___ The data ___
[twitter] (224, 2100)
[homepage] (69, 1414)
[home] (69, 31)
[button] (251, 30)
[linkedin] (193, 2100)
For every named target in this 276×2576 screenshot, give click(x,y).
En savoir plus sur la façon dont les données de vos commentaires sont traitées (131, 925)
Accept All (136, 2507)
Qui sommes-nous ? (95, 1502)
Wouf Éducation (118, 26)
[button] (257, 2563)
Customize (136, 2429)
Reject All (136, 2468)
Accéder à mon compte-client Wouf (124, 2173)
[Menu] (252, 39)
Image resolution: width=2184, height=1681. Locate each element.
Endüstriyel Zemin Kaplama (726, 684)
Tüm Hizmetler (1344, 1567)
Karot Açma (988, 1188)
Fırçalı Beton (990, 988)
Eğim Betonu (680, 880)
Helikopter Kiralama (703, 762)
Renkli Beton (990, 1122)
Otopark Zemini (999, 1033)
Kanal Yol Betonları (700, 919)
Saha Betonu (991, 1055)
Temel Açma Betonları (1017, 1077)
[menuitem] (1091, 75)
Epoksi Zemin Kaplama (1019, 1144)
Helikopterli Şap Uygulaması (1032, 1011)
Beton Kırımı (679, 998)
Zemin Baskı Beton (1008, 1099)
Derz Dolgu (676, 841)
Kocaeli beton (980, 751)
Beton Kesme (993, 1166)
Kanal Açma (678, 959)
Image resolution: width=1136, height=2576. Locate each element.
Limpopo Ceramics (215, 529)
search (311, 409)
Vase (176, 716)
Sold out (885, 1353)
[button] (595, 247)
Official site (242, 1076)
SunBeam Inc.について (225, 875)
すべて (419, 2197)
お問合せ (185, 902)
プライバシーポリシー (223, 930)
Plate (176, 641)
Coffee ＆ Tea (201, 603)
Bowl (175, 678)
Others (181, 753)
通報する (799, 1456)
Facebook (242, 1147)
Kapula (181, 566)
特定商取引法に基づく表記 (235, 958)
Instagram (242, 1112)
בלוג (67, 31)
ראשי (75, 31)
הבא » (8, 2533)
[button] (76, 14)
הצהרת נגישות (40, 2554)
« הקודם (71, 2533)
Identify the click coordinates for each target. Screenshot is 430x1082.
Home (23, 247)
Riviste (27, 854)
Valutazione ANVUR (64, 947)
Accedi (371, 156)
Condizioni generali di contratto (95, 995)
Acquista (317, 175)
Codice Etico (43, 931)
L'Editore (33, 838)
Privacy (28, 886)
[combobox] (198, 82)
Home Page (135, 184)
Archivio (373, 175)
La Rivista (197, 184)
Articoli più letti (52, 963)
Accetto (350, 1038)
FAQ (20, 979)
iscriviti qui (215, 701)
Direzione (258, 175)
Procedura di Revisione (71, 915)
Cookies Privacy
___
Your instructions: Count up the lines in the records where the string "Kaplama" appears. Your reply is that number alone.

Written answer: 2